### What this task involves
So that nothing is lost, transcribe each line of the records exactly.

Pixel coordinate grounding data:

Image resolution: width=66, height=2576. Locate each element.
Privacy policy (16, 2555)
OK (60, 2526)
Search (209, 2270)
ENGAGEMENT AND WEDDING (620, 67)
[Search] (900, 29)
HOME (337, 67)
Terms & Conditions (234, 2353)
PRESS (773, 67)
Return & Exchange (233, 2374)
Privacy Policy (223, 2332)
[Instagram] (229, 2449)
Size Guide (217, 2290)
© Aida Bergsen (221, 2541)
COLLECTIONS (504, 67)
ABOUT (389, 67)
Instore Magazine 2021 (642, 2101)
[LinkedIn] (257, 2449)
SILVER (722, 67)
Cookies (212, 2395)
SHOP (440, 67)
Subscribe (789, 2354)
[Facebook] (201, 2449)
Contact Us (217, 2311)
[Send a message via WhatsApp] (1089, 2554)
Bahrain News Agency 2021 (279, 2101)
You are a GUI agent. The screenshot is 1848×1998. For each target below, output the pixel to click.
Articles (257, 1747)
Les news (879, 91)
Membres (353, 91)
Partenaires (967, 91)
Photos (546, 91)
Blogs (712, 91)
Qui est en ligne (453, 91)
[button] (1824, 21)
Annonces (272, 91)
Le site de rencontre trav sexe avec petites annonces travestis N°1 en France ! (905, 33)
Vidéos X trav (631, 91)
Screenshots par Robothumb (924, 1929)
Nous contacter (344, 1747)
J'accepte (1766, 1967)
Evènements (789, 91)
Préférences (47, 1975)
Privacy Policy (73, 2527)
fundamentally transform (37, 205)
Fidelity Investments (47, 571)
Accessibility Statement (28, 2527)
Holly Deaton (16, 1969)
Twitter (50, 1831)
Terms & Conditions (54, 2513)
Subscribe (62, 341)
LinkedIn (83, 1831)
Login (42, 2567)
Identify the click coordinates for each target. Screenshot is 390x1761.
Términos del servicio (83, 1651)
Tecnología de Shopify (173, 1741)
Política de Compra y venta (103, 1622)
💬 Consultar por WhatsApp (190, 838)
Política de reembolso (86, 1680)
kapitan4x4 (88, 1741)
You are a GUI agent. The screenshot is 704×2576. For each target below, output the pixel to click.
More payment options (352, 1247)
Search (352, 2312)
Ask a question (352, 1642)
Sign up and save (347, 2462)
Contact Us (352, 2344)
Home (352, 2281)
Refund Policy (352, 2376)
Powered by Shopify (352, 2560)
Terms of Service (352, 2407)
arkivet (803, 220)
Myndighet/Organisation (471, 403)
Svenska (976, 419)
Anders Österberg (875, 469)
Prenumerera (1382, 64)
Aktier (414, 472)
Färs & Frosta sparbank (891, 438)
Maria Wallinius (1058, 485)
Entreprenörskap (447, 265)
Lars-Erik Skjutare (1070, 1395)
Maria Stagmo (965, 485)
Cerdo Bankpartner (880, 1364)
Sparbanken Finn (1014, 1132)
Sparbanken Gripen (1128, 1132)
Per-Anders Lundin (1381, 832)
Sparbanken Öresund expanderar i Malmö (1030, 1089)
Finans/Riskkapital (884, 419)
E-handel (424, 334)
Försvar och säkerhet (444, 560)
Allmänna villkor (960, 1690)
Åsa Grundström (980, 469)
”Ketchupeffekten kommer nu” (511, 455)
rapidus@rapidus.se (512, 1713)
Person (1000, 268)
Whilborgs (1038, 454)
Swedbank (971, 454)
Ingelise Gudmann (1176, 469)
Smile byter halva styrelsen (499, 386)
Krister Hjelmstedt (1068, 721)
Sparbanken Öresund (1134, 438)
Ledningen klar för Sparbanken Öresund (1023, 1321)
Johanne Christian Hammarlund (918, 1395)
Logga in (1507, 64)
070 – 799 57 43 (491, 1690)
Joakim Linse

### Solution
Image resolution: width=66, height=2576. Locate each element.
Privacy policy (16, 2555)
OK (60, 2526)
Search (209, 2270)
ENGAGEMENT AND WEDDING (620, 67)
[Search] (900, 29)
HOME (337, 67)
Terms & Conditions (234, 2353)
PRESS (773, 67)
Return & Exchange (233, 2374)
Privacy Policy (223, 2332)
[Instagram] (229, 2449)
Size Guide (217, 2290)
© Aida Bergsen (221, 2541)
COLLECTIONS (504, 67)
ABOUT (389, 67)
Instore Magazine 2021 (642, 2101)
[LinkedIn] (257, 2449)
SILVER (722, 67)
Cookies (212, 2395)
SHOP (440, 67)
Subscribe (789, 2354)
[Facebook] (201, 2449)
Contact Us (217, 2311)
[Send a message via WhatsApp] (1089, 2554)
Bahrain News Agency 2021 (279, 2101)
You are a GUI agent. The screenshot is 1848×1998. For each target below, output the pixel to click.
Articles (257, 1747)
Les news (879, 91)
Membres (353, 91)
Partenaires (967, 91)
Photos (546, 91)
Blogs (712, 91)
Qui est en ligne (453, 91)
[button] (1824, 21)
Annonces (272, 91)
Le site de rencontre trav sexe avec petites annonces travestis N°1 en France ! (905, 33)
Vidéos X trav (631, 91)
Screenshots par Robothumb (924, 1929)
Nous contacter (344, 1747)
J'accepte (1766, 1967)
Evènements (789, 91)
Préférences (47, 1975)
Privacy Policy (73, 2527)
fundamentally transform (37, 205)
Fidelity Investments (47, 571)
Accessibility Statement (28, 2527)
Holly Deaton (16, 1969)
Twitter (50, 1831)
Terms & Conditions (54, 2513)
Subscribe (62, 341)
LinkedIn (83, 1831)
Login (42, 2567)
Identify the click coordinates for each target. Screenshot is 390x1761.
Términos del servicio (83, 1651)
Tecnología de Shopify (173, 1741)
Política de Compra y venta (103, 1622)
💬 Consultar por WhatsApp (190, 838)
Política de reembolso (86, 1680)
kapitan4x4 (88, 1741)
You are a GUI agent. The screenshot is 704×2576. For each target below, output the pixel to click.
More payment options (352, 1247)
Search (352, 2312)
Ask a question (352, 1642)
Sign up and save (347, 2462)
Contact Us (352, 2344)
Home (352, 2281)
Refund Policy (352, 2376)
Powered by Shopify (352, 2560)
Terms of Service (352, 2407)
arkivet (803, 220)
Myndighet/Organisation (471, 403)
Svenska (976, 419)
Anders Österberg (875, 469)
Prenumerera (1382, 64)
Aktier (414, 472)
Färs & Frosta sparbank (891, 438)
Maria Wallinius (1058, 485)
Entreprenörskap (447, 265)
Lars-Erik Skjutare (1070, 1395)
Maria Stagmo (965, 485)
Cerdo Bankpartner (880, 1364)
Sparbanken Finn (1014, 1132)
Sparbanken Gripen (1128, 1132)
Per-Anders Lundin (1381, 832)
Sparbanken Öresund expanderar i Malmö (1030, 1089)
Finans/Riskkapital (884, 419)
E-handel (424, 334)
Försvar och säkerhet (444, 560)
Allmänna villkor (960, 1690)
Åsa Grundström (980, 469)
”Ketchupeffekten kommer nu” (511, 455)
rapidus@rapidus.se (512, 1713)
Person (1000, 268)
Whilborgs (1038, 454)
Swedbank (971, 454)
Ingelise Gudmann (1176, 469)
Smile byter halva styrelsen (499, 386)
Krister Hjelmstedt (1068, 721)
Sparbanken Öresund (1134, 438)
Ledningen klar för Sparbanken Öresund (1023, 1321)
Johanne Christian Hammarlund (918, 1395)
Logga in (1507, 64)
070 – 799 57 43 (491, 1690)
Joakim Linse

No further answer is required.